Exercise description ::
Beginning at the line that contains "[7147E4FA-F55E-48DC-A695-C06A49FC1EAE] (221, 589)", transcribe the remaining lines of the listing exactly; include the final line and omit everything before.

*** Block opens ***

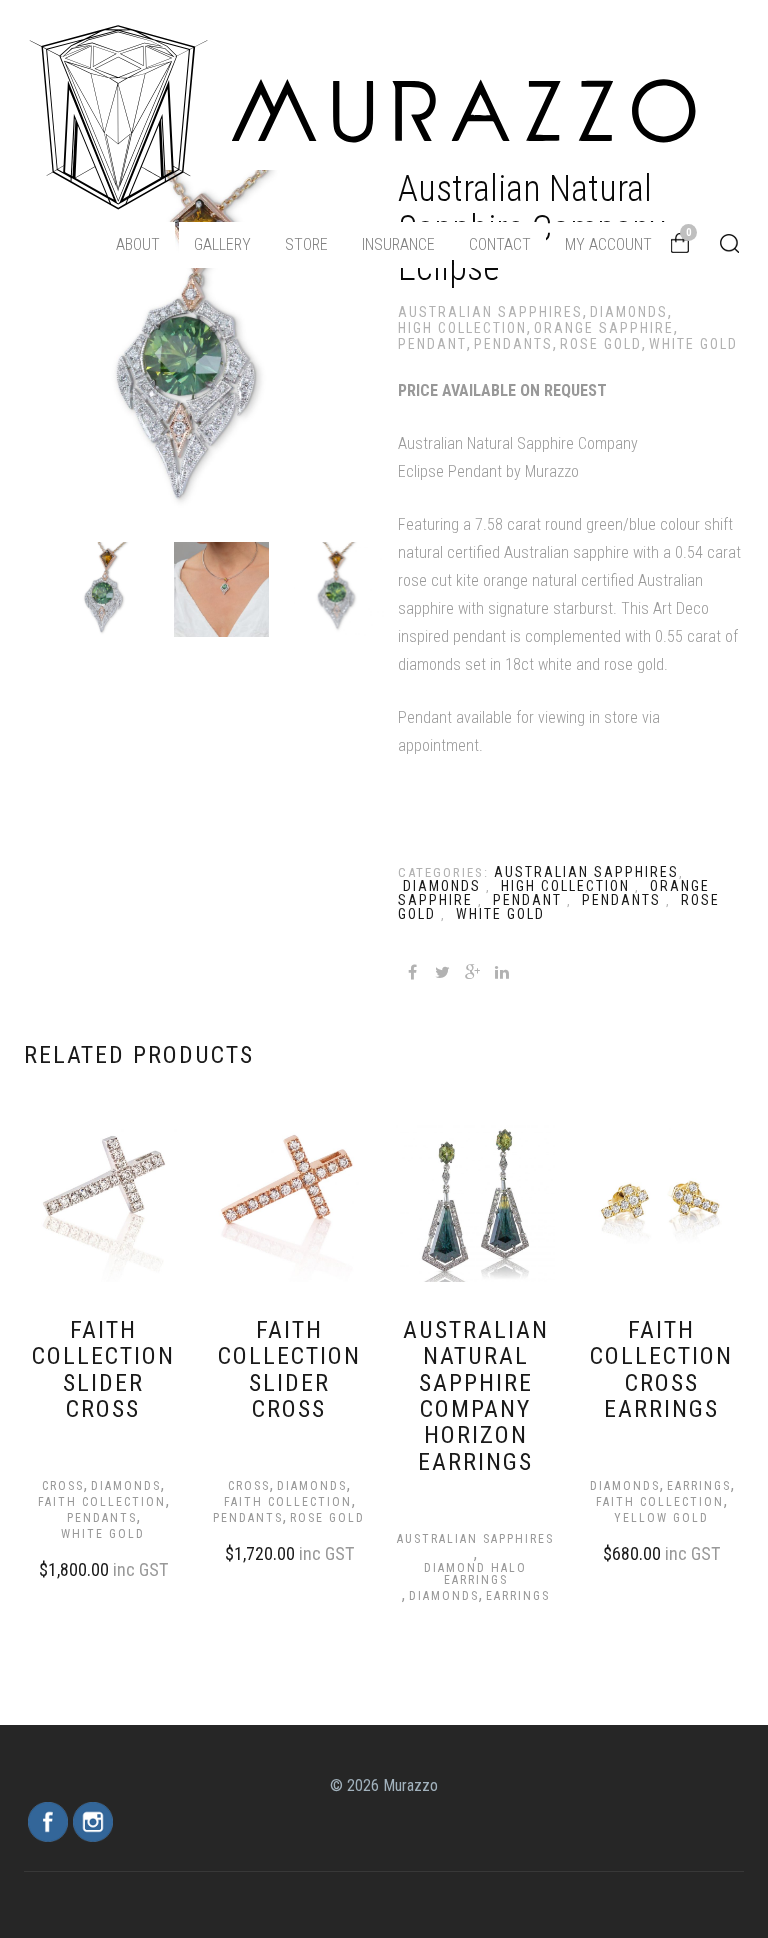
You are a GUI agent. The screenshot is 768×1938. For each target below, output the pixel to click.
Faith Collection (102, 1502)
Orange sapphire (604, 328)
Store (306, 244)
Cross (63, 1486)
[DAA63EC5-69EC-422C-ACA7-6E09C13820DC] (106, 589)
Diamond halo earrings (475, 1574)
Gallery (222, 244)
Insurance (398, 244)
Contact (500, 244)
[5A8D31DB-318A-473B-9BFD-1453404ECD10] (336, 589)
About (138, 244)
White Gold (693, 344)
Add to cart (83, 1567)
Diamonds (629, 312)
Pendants (513, 344)
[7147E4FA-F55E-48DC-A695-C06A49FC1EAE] (221, 589)
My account (608, 244)
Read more (456, 1591)
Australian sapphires (490, 312)
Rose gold (601, 344)
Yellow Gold (661, 1518)
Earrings (518, 1596)
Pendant (432, 344)
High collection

*** Block closes ***

Solution ::
[7147E4FA-F55E-48DC-A695-C06A49FC1EAE] (221, 589)
My account (608, 244)
Read more (456, 1591)
Australian sapphires (490, 312)
Rose gold (601, 344)
Yellow Gold (661, 1518)
Earrings (518, 1596)
Pendant (432, 344)
High collection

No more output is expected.